Zildo Gallo
A
imagem abaixo é o retrato da ponte pênsil sobre o rio Ganges no distrito de
Laxmanjula, no município de Rishikesh, que se localiza no norte da Índia, bem
no sopé dos Himalaias. Trata-se de conhecidíssimo cartão postal da cidade, que
recebe todos os anos visitantes de muitas nacionalidades, inclusive muitos
brasileiros, que têm por hábito acompanhar o guru brasileiro Sri Prem Baba nos
primeiros meses de cada ano, eu me incluo entre eles. Fui seguidamente por vários
anos a Rishikesh e tenho muitas boas memórias. Nesta crônica vou falar das
minhas leituras vespertinas dos jornais na lanchonete Honey Hut, que fica no
centrinho de Laxmanjula, bem próximo à ponte, near the bridge no inglês falado pelos indianos; tudo naquela
região está near the bridge, mesmo
que não esteja tão near.
Em 1968
os ultrafamosos e admirados músicos ingleses, conhecidos como The Beatles,
viajaram para Rishikesh e ajudaram a colocá-la de forma irreversível na
trajetória dos ocidentais, com destaque para aqueles que buscam o aprendizado
ou o aprofundamento da prática da Yoga. Mais recentemente, a partir do início
do século XXI, o guru brasileiro Sri Prem Baba também contribuiu e continua
contribuindo para que esse município indiano seja cada vez mais conhecido pelos
quatro cantos do mundo. Foi através dele que conheci a Índia e Rishikesh pela
primeira vez em 2007. A partir desse ano, viajei seguidamente por vários
outros.
Nos
dois últimos anos que estive em Rishikesh, 2011 e 2012, frequentei
cotidianamente uma lanchonete pouco inaugurada há não muito tempo, a Honey Hut
(imagem abaixo), que se caracteriza por adoçar os seus produtos (chás, doces,
cafés e sorvetes) com mel. Trata-se de um lugar agradável, com produtos de boa
qualidade à venda, não devendo nada a qualquer café bem frequentado do
Ocidente.
Seguindo
as pegadas de muitas lanchonetes e cafés ocidentais, a Honey Hut tem por hábito
disponibilizar jornais para serem lidos pelos frequentadores. Havia dois
jornais e, agora, vem-me à memória o The
Times of India (ver figura abaixo). A leitura de jornais locais é uma forma
interessante de entrar em contato com o dia a dia da população residente. Como
eu dispunha de muito tempo e também tenho o hábito rotineiro e diário da
leitura, degustar as iguarias e ao mesmo tempo informar-me sobre a Índia eram atividades
por demais agradáveis.
Li
muitas notícias interessantes, mas uma me chamou muita a atenção porque tem a
ver com o sistema de castas. Como
é amplamente sabido o sistema de castas é uma divisão social importante na
sociedade Hindu, não apenas na Índia, mas no Nepal e em outros países e
populações que seguem o hinduísmo. Embora identificado com o hinduísmo, o
sistema de castas também pode acontecer entre seguidores de outras religiões da
Índia, incluindo alguns grupos de muçulmanos e até mesmo cristãos.

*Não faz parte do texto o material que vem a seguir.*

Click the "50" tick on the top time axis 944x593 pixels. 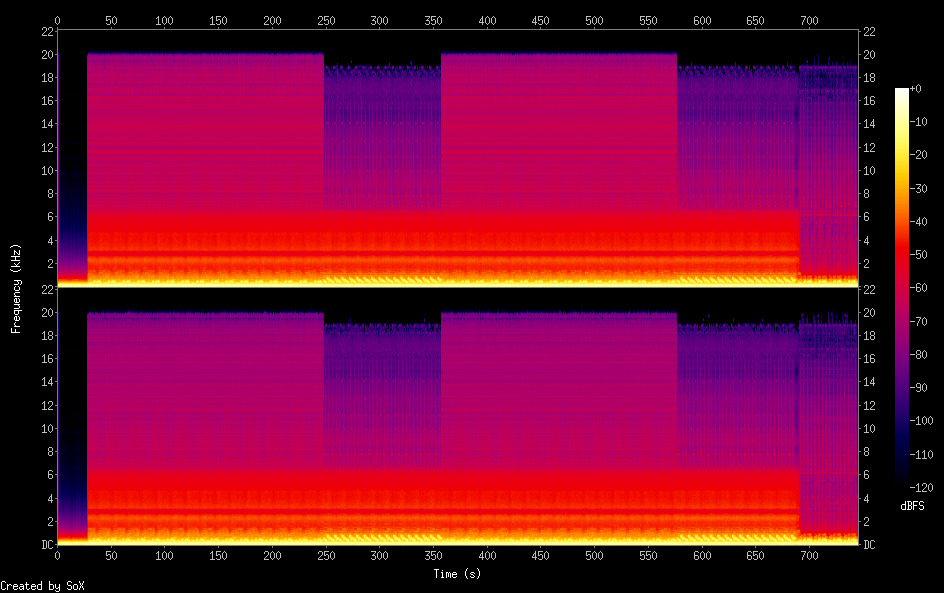[x=111, y=20]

Por sua vez, a Constituição Indiana rejeita a
discriminação com base nas castas, em consonância com os princípios
democráticos e republicanos que
fundaram a nação após a sua independência em relação à Inglaterra; resumindo: o
sistema de castas está fora da lei. Com o correr do tempo, as barreiras de
casta deixaram de existir ou diminuíram muito nas grandes cidades, mas ainda
persistem em muitos lugares da zona rural do país.

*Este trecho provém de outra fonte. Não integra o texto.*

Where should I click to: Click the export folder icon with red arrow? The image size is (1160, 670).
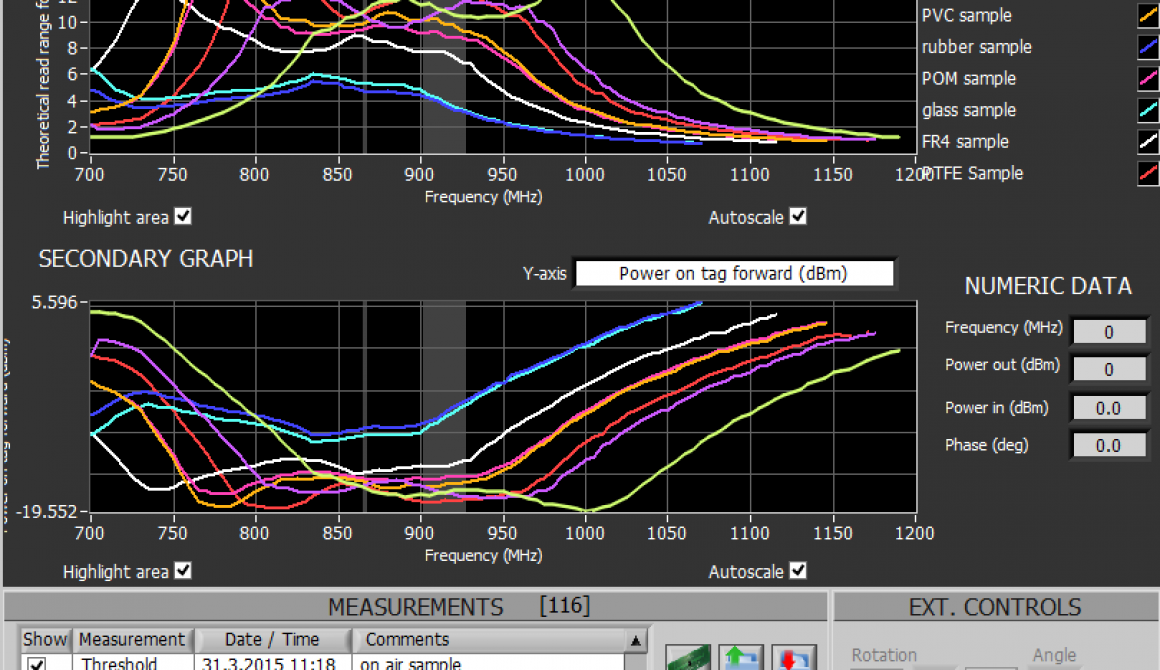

A notícia que li e que tem a ver com as castas
era mais ou menos assim: numa cidadezinha da zona rural indiana, o conselho de
castas local (existia um conselho!) tinha acabado de proibir as mulheres de
portarem telefones celulares nas ruas, considerando que isso não era decente
para elas; tal proibição deixou as mulheres revoltadas, principalmente as jovens;
antes dessa proibição o mesmo conselho havia proibido que elas trajassem jeans
como as ocidentais o fazem corriqueiramente.
Esse
tal conselho de castas estava enfrentando muitos problemas, pois vinham
acontecendo muitos casamentos entre membros de diferentes castas e ele tentava
a todo custo proibi-los. A relação do conselho com a comunidade ficou tão
difícil que houve a necessidade de intervenção externa e ela aconteceu. O
governo proibiu a atuação do conselho com base na lei, que não reconhece o
sistema de castas, pois a Índia é uma república e um dos seus princípios é a
igualdade entre as pessoas. Simples assim... O filósofo grego Platão em sua
magnífica obra, A República, já
imaginava uma sociedade de iguais, mesmo naqueles tempos longínquos e tão
desiguais, com escravos e muito mais... A Índia, por influência ocidental,
adotou a república e a democracia, duas criações da velha Grécia. Com a
independência indiana, Ocidente e Oriente encontraram-se (convergiram) no campo
da política.
Modernamente,
com a globalização da economia e da comunicação, muitos outros encontros estão
acontecendo e eles dizem respeito a usos e costumes. Por exemplo, a situação
das mulheres começa a mudar, apesar das reações negativas e muitas vezes
violentas; li algumas notícias sobre isso nos jornais. Muitas outras mudanças estão acontecendo,
muitas mesmo... Délhi, a capital da Índia lembra muito uma metrópole ocidental,
é só observar. Os grandes projetos industriais e a expansão da sociedade de
consumo colocam imensas barreiras ao sistema de castas, pois ele atrapalha o
avanço dessas duas propostas de caráter ocidental. Para o mercado os indivíduos são consumidores e quantos mais deles existirem será melhor para ele. O capital espera que cada indiano se torne consumidor, independente da casta que ele pertença. Assim, do ponto de vista socioeconômico, a casta perde o sentido de existir. Então, é possível impedir o uso de
celulares pelas mulheres? O uso de jeans? É impossível e não interessa ao
capital. A república não eliminou as castas no mundo real, mas o mercado o fará
e, de fato, está fazendo isso com muita competência.
As
considerações que escrevi agora sobre a matéria que li no jornal, tomando um inesquecível
saffron
cardamom black tea e comendo um doce
temperado com o mais saboroso mel dos himalaias, eu já as havia pensado
no ato da leitura do jornal, não me recordo se em 2011 ou 2012, não importa... Boas lembranças... Gratidão à lanchonete Honey Hut e
a todos os seus servidores. Namaste!